En la clínica se conformaba con mirarse los dedos y con volver atrás. En sueños era de nuevo el discípulo de Colin Stones, su primer profesor de piano, el hombre que le enseño a exorcizar sus demonios aporreando en un piano, una y otra vez, La Chaconne en D menor de Johan Sebastian Bach, el compositor que le salvó la vida. Al abrir los ojos se encontraba de nuevo con la pared acolchonada, la ventana diminuta, el olor perenne a medicamentos. Lo atormentaba no tener una cuchilla a la mano para rebanarse el cuello.
Lejos de Jack, su hijo de tres años, de su esposa Jane y de los sesenta cigarrillos que se fumaba al día, Rhodes se desesperaba en su celda de tres metros cuadrados. El manicomio no vuelve cuerdo a nadie, sobre todo si se es un genio. James Rhodes, el único hijo de una familia de clase de media del barrio St John’s Wood al norte de Londres, creció creyendo que la normalidad era hacerle sexo oral a hombres cuarentones en los baños públicos de Picadilly Circus. A nadie le habló del sufrimiento de ser penetrado una y otra vez hasta los 18 años, cuando los dolores en la espalda y en la ingle acompañaron sus noches de insomnio, secuelas de los prematuros encuentros con Mister Lee. Entonces tuvo la certeza de que no había tenido una infancia como la de la gente común y corriente. En la Inglaterra de Margaret Tatcher los hombres no hablaban de esas cosas. Ni siquiera tenían derecho a quejarse.
Si no hubiera sido por la música se hubiera suicidado. No tenía autoestima, las niñas le huían, su aspecto delgadísimo, atormentado y de maneras suaves, lo hacían ver como un freak amanerado. Empezó a tocar el piano tarde, a los 13 años. Dos años después participó en el programa televisivo de la BBC Young Musician of the Year en donde no pasaría de la segunda ronda. El rechazo de los jueces y de la audiencia lo sumergió de nuevo en una depresión profunda que sólo la atenuaba el whisky barato, la cocaína y, sobre todo, las autolesiones.

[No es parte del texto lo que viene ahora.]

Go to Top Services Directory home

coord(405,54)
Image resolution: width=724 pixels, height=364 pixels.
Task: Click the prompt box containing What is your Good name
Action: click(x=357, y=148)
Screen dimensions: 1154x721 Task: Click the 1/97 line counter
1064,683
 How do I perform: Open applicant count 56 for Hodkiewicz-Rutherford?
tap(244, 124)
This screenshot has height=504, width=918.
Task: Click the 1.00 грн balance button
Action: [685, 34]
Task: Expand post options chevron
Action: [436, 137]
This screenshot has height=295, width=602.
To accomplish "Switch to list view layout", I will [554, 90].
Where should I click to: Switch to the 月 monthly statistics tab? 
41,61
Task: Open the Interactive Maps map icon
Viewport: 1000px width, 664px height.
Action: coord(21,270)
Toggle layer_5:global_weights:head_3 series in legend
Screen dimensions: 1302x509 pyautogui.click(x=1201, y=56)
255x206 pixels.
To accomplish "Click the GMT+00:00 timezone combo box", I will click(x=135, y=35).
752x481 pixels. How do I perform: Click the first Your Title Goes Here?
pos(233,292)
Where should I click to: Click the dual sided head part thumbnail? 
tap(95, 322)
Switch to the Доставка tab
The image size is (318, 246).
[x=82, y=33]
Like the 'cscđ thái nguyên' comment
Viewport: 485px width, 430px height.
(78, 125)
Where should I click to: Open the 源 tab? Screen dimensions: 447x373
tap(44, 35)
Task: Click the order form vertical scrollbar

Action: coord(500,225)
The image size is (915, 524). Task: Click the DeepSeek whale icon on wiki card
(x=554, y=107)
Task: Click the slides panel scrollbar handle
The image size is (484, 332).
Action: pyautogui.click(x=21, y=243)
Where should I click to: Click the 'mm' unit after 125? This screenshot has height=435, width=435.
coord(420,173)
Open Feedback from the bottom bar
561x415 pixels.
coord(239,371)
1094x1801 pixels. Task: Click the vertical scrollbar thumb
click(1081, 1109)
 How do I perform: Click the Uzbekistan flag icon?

Para Rhodes cortarse los brazos le proporcionaba un subidón mayor al que podía tener con la heroína. La rabia, la frustración, se iban un rato gracias al dolor de la herida abierta, de la sangre manchando la loza blanca, de la satisfacción de sentirse víctima. Por eso perdió el control una noche, cuando, cansado de que le dijeran “tienes talento pero no eres Glenn Gould” se convirtió en un judío normal, y pensó que la vida era hacer negocios, tener una casa en Kensington y manejar un Aston Martin como un vulgar James Bond. Pero la crisis volvió y lo metieron en el manicomio y se quizo suicidar cuatro veces.
Sólo encontró la paz en su encierro cuando un amigo le pasó, camuflado en un frasco de champú, un Ipod. Entonces Sokolov y Mozart lo curaron. Salió, recayó en las drogas, en cortarse los brazos, en manipular a su esposa, alejado del piano, de Jack. Hasta que un día a Bill Lizcano, un inglés que tenía el dinero de una herencia, decidió creer en él sólo porque compartían la desesperación orgásmica que sentían al escuchar La Chaconne en D Mayor. Grabaron un disco en el 2010. La portada, con Rhodes de pelo largo y gafas oscuras, enfureció a los puristas de la música clásica. ¿Qué se creía éste roquero? Sin pensarlo, en menos de dos años, la terapia efectiva que le dio su sicoanalista de confianza y el haber conocido a Hattie Chamberlin, su actual esposa, no sólo lo curaron si no que lo convirtieron en uno de los pianistas más solicitados del mundo. Su desgarrador libro, Instrumental, traducido a ocho idiomas, despertó una histeria mundial.
En los conciertos Rhodes lo que piensa es en comunicarnos, a todos los que no sabemos tanto de la música clásica, el placer maravilloso que es escucharla. Por eso, cada vez que termina una melodía de Brahms, después del aplauso, se para de su butaca y explica lo infeliz que fue el compositor, calvo, obeso, feo, y despreciado en uno de sus recitales hasta el punto que le arrojaban ratas muertas en el escenario.
Todo eso lo cuenta Rhodes en sus conciertos ya sin tartamudear, sin miedo a que las tripas lo traicionen a último momento, con la cabeza en alto y los demonios sosegados.